A final shout out to Dr. Pete and Jerry Feng
This post wouldn't be complete without acknowledging Dr. Pete and Jerry Feng. Pete graciously provided the Mozcast data used in this analysis as well as encouragement and insight. He also kept my crazy ideas in check. Jerry is SEOmoz's newest data scientist and helped with the initial analysis. He's currently thinking about how to best improve the Page Authority and Domain Authority models.
Nice work and that was really complicated :-) Since the 7 result SERPS are usually for branded terms, it kind of makes sense that the results should be domain level and not page level.
Glad you liked the post!
Unfortunately I don't think the answer is that simple, and was one of the reasons I looked at the data. There are two pieces of conflicting information. First, if I scan through the list of 7-result keywords, there are quite keywords that are not branded, and these are pretty generic search terms. Second, the 7-result SERPs have the lowest domain/sub-domain level correlations (close to zero, the bottom red line in the second to last graph) so their domain wide metrics are not helping them, on average.
Can you give examples of non-branded KWs that yield 7-result SERPs?
"six sigma" returns 7 results for me, and this isn't branded. The first result is a Wikipedia page.
Which is darn puzzling, because that's a high-volume, high-comp KW. There are plenty of decent results on page 2. Has Google actually said what they're doing with 7-result SERPs?
That's interesting because that search both six sigma and "six sigma" in the UK returns a 10 result page. I'm not signed in.
Very very interesting analysis, except the lack of axis unit labels in the last graphs makes them quite hard to grasp.
Could you describe them a bit more ?
Thumb up anyway ^^
Thanks for the comment and question. I should have clarified that in the post. I didn't add labels because the values aren't very meaningful, but I'll try to explain it here. I'm more of a visual person, so the important thing to me was the difference in the shapes.
These curves are histograms, so the height of each line represents the proportion of those keywords with each value. For example the bottom panel shows that a much larger proportion of the 7-result keywords have low CPC compared to the 10-result ones. Since the middle panel curves are very similar, the distribution or spread in the search volumes are nearly identical. The top panel shows that a large portion of the 7-result SERPs have low competition compared to the 10-result SERPs.

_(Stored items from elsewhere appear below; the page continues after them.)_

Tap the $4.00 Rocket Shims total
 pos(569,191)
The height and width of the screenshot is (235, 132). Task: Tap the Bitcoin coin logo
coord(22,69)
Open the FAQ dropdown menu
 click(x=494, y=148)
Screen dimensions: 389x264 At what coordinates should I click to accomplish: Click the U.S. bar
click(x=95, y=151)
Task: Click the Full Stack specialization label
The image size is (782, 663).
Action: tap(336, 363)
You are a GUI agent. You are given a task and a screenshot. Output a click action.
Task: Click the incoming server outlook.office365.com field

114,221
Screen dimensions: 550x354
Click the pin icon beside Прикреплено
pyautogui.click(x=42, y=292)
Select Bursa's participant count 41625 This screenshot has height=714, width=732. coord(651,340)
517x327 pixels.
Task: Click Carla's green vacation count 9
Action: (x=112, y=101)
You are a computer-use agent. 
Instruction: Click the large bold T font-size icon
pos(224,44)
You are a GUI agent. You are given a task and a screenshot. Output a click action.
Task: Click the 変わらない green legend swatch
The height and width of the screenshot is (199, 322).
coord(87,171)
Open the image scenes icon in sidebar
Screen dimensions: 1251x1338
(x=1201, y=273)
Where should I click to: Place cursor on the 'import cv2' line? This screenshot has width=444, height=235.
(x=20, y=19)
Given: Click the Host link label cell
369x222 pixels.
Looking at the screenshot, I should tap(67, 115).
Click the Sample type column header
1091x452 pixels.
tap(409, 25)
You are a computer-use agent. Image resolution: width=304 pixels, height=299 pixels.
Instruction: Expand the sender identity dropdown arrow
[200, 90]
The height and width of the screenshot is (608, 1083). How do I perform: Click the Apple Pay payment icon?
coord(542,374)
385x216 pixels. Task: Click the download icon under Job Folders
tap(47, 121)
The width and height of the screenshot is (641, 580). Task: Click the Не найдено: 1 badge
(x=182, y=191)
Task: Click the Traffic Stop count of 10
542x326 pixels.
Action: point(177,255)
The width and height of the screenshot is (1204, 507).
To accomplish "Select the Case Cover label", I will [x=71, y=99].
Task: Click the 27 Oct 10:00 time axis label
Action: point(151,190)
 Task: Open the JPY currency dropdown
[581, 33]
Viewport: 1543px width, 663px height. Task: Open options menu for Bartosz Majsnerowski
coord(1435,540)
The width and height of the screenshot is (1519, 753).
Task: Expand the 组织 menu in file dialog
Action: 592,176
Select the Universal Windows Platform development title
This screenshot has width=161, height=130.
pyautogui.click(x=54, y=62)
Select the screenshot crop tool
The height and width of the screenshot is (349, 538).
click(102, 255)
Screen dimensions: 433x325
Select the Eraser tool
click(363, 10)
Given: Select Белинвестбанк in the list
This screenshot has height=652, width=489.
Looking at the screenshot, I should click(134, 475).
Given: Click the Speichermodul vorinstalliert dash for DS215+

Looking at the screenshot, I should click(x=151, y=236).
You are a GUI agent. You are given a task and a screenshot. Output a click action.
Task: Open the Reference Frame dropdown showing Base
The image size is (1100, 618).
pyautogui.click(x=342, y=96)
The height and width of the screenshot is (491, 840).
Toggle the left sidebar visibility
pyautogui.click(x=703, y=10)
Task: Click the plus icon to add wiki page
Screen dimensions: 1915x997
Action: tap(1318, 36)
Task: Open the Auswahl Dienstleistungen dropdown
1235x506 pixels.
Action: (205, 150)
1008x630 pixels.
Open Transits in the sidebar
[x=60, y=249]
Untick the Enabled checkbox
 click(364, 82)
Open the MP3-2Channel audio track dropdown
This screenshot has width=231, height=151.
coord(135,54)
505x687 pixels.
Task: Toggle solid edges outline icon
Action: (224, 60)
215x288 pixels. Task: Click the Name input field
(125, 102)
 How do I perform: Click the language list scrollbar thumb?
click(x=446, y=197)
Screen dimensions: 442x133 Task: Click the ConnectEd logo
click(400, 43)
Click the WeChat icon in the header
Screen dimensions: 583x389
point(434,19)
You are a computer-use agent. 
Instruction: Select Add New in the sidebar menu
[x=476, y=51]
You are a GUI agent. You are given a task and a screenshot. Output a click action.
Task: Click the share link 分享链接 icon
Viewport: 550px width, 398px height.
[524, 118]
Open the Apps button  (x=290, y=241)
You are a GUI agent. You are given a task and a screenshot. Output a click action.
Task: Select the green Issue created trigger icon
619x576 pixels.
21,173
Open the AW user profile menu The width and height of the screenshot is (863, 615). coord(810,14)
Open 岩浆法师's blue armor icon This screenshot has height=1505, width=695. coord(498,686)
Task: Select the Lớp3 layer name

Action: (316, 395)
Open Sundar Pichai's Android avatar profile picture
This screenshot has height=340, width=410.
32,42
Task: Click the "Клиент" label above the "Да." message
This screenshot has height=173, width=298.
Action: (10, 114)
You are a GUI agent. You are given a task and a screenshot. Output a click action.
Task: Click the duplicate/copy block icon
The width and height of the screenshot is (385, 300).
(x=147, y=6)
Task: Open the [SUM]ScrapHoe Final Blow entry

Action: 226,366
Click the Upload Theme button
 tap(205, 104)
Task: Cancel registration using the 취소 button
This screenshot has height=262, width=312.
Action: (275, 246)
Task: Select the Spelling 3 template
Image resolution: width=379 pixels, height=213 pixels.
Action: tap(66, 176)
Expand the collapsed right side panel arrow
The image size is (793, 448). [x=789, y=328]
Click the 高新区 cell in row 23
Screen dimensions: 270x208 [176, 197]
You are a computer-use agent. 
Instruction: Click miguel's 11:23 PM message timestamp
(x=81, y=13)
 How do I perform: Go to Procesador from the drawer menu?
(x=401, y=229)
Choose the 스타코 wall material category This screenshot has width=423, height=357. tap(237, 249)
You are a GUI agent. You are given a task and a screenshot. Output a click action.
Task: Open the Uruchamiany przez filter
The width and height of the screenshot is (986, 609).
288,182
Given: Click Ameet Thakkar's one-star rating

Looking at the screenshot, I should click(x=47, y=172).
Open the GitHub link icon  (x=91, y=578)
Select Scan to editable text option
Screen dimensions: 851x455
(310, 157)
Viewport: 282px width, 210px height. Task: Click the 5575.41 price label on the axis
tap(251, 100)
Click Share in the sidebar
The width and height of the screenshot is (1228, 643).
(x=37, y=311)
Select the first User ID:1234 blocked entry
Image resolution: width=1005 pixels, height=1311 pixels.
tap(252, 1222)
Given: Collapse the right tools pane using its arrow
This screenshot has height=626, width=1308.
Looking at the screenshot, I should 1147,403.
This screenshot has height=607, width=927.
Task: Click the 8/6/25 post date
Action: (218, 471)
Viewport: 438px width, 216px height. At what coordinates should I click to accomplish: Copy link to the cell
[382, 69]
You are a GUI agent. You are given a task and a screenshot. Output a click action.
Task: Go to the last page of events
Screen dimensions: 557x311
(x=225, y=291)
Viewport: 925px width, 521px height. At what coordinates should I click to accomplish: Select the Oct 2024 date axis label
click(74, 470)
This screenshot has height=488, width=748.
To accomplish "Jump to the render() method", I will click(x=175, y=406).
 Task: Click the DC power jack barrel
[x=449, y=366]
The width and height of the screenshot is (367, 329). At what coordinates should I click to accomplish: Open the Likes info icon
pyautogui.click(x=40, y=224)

Warning: the rest of this comment will get exceedingly geeky...
As for the units, the x-axis units correspond to what is plotted in each panel, so from top to bottom they are:
Since these are probability density functions, the area under each curve is 1, and the units on the y-axis are 1 / (x-axis bin width). There are 10 bins in each, so the values in the top panel are 1 / (0.1 competition) and similarly strange units for the remainder.
Makes sense ! Thanks for the explanations.
I've been there before, it's hard to choose between beeing extra precise with all indexes and numbers even when they won't mean a thing to some people, or dumbing things down to a more readable but unprecise description like
------------------------------------------------------>
Less competition More competition
Hard to have it all^^
Thx again for this nice analysis.
If I'm interpreting the data correctly the volume for the 2 sets of keywords is similar but the cpc and competition is a lot different?
If that is correct then:
A set of keywords brings lower income but has a potential to be a lot more profitable (for google) since the volume is comperable. So what would you do if you were google?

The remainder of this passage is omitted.